Despite the deep learning hype, on most supervised learning problems with tabular data (commonly encountered in business) gradient boosting machines (GBMs) are often the winning single-algorithm solution (winning in accuracy).

The 3 best (in speed, memory footprint and accuracy) open source implementations for GBMs are xgboost, h2o and lightgbm (see benchmarks).

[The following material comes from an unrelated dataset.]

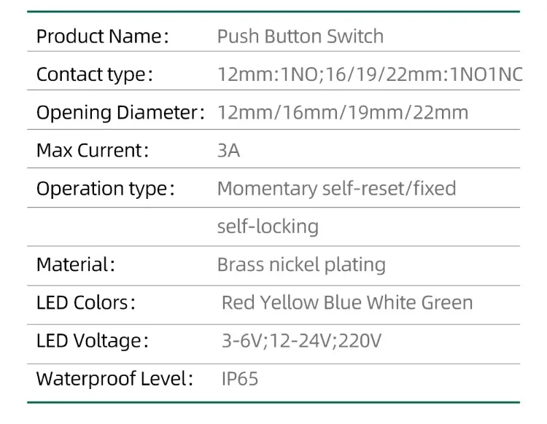Click the "LED Voltage:" label
Screen dimensions: 547x424
coord(93,340)
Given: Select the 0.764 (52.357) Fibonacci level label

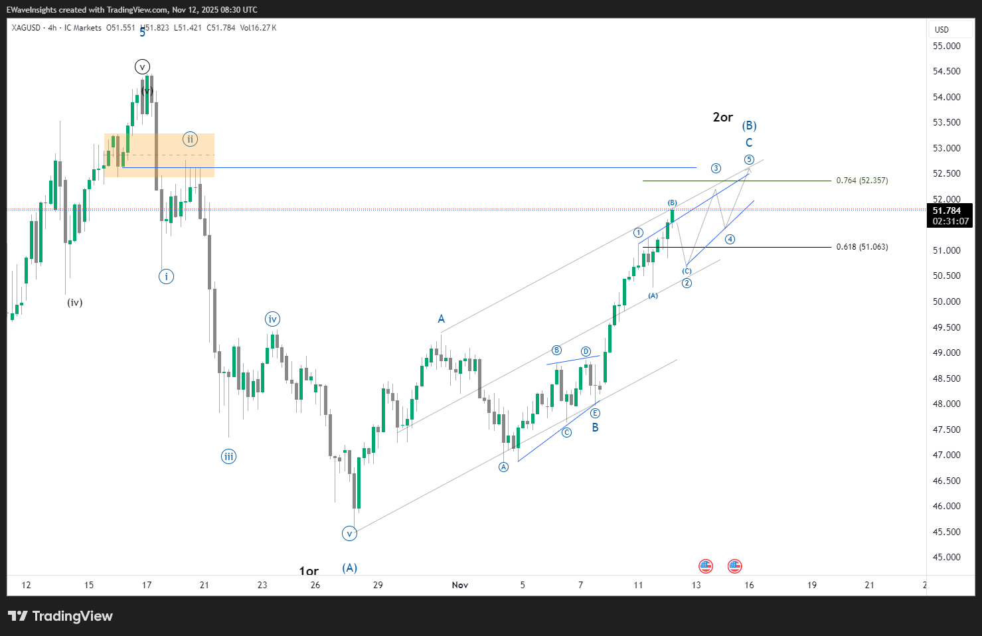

In this repo I'll take a look at the scalability of h2o, xgboost and lightgbm as a function of the number of CPU cores and sockets on various Amazon EC2 instances. Previous experiments have shown significant slow-down of xgboost on multi-socket systems.

Multi-socket systems

These experiments are using a 10-million-record dataset.

r3.8xlarge (32 cores)

r3.8xlarge has 2 CPU sockets with 8+8 hyperthreaded cores each. Cores 0-7 are on CPU1, 8-15 on CPU2, then 16-23 are hyperthread pairs of 0-7 etc.

Relative training times:

Contrary to the previous results (with previous versions of xgboost), having 2 CPU sockets causes little or no degradation of runtime for all 3 software tools, see e.g. the 0-7 vs 0-3,8-11 results.

However, by adding hyperthreaded (HT) cores one gets only a partial speedup (vs adding "real" cores), see e.g. 0-3 to 0-3,16-19 (HT) vs 0-3 to 0-7 results (with all tools).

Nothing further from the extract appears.